• SOURCE DOCUMENT:
The black, white and grey of City Winter:
Sometimes our retreats end up with experiments in paint. This time one trial with black and white ‘splodge’ artwork ended up looking very like birch trees in winter! The colours echoed what I’d seen myself earlier in the week: flocks of noisy black rooks on the grass in Potternewton Park, and a great swirl of mainly white & grey herring gulls circling low and loudly over Easterly Road.
Cycling en route to Wild City Winter retreat: black burka’d women shopping on Roundhay Road, robes billowing in the breeze, contrasted with a small crowd of white-clad and turbaned women worshippers (Eritrean Orthodox?) climbing the steps of St Aidan’s, some with grey or black coats against the winter chill.
Black and white echo much of our expectation of this season, but in parallel, some of us were amazed with the amount of colour we saw, and the way in which our expectations are so often challenged when we truly open our eyes to the physical world around us…
The Gaps between Expectations and Reality
It was lovely to have classic January pictures and poems to inspire the start of our meditations: visions of snow and ice, crisp frosty vegetation, sub-zero temperatures, stark silhouettes, clear blue skies and brilliant colours in winter sunshine.
But what we actually had was steady chilly rain, low hanging mist in unmoving air, lots of mud, dripping branches, a mainly brown/grey/beige palette.

• TASK GOAL: Copy everything from "Black and white echo" down to "mainly brown/grey/beige palette." in the winter retreat text, putting "fog" in place of "mist". The lines after this text come from a separate source.

• PROVIDED INFORMATION:
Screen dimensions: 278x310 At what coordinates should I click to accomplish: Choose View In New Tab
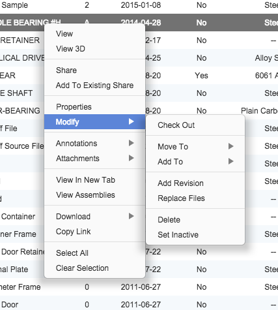click(x=85, y=180)
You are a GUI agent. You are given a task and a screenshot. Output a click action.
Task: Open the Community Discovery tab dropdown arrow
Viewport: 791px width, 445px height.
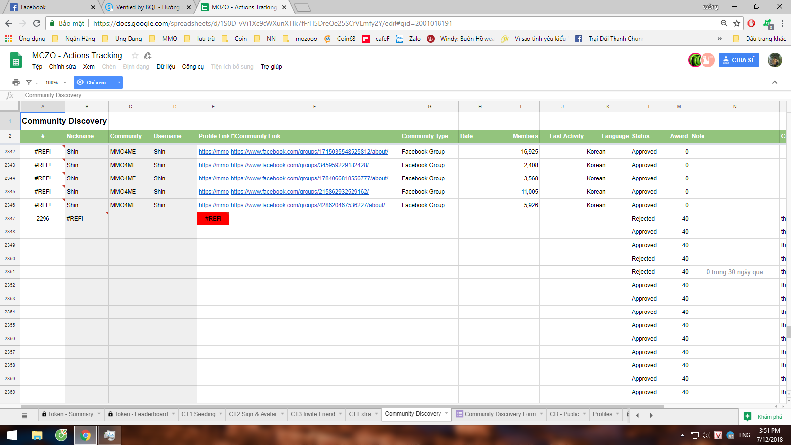point(446,414)
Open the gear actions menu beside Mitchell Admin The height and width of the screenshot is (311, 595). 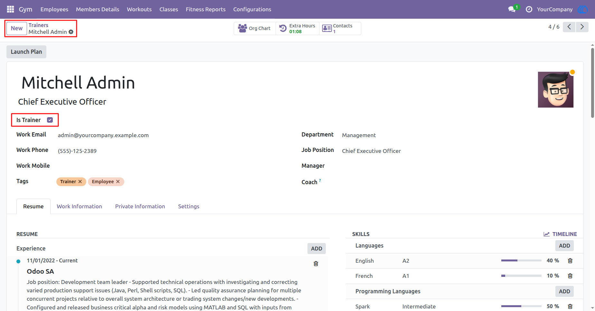pos(71,32)
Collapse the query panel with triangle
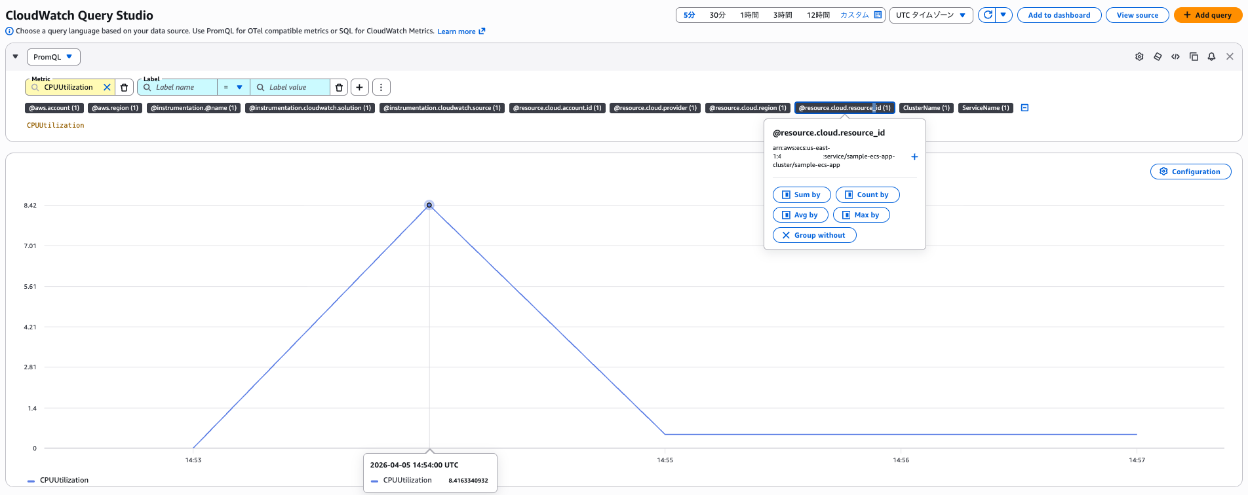Viewport: 1248px width, 495px height. (x=16, y=57)

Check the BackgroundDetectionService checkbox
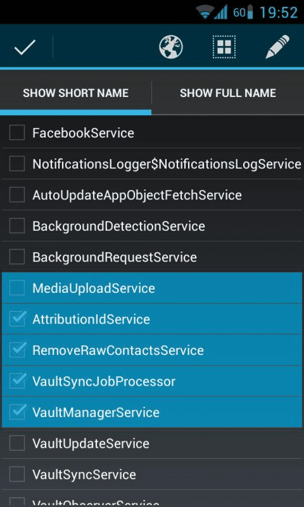[17, 226]
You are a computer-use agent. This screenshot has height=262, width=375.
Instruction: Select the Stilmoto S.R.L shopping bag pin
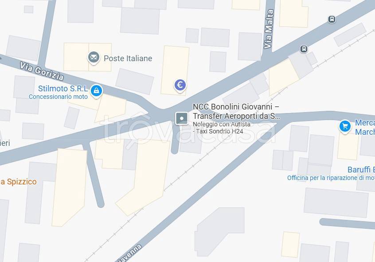click(x=96, y=91)
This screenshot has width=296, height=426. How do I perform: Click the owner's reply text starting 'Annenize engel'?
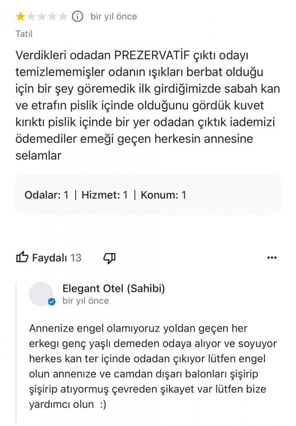pyautogui.click(x=153, y=366)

• ANSWER SPACE:
Black and white echo much of our expectation of this season, but in parallel, some of us were amazed with the amount of colour we saw, and the way in which our expectations are so often challenged when we truly open our eyes to the physical world around us…
The Gaps between Expectations and Reality
It was lovely to have classic January pictures and poems to inspire the start of our meditations: visions of snow and ice, crisp frosty vegetation, sub-zero temperatures, stark silhouettes, clear blue skies and brilliant colours in winter sunshine.
But what we actually had was steady chilly rain, low hanging fog in unmoving air, lots of mud, dripping branches, a mainly brown/grey/beige palette.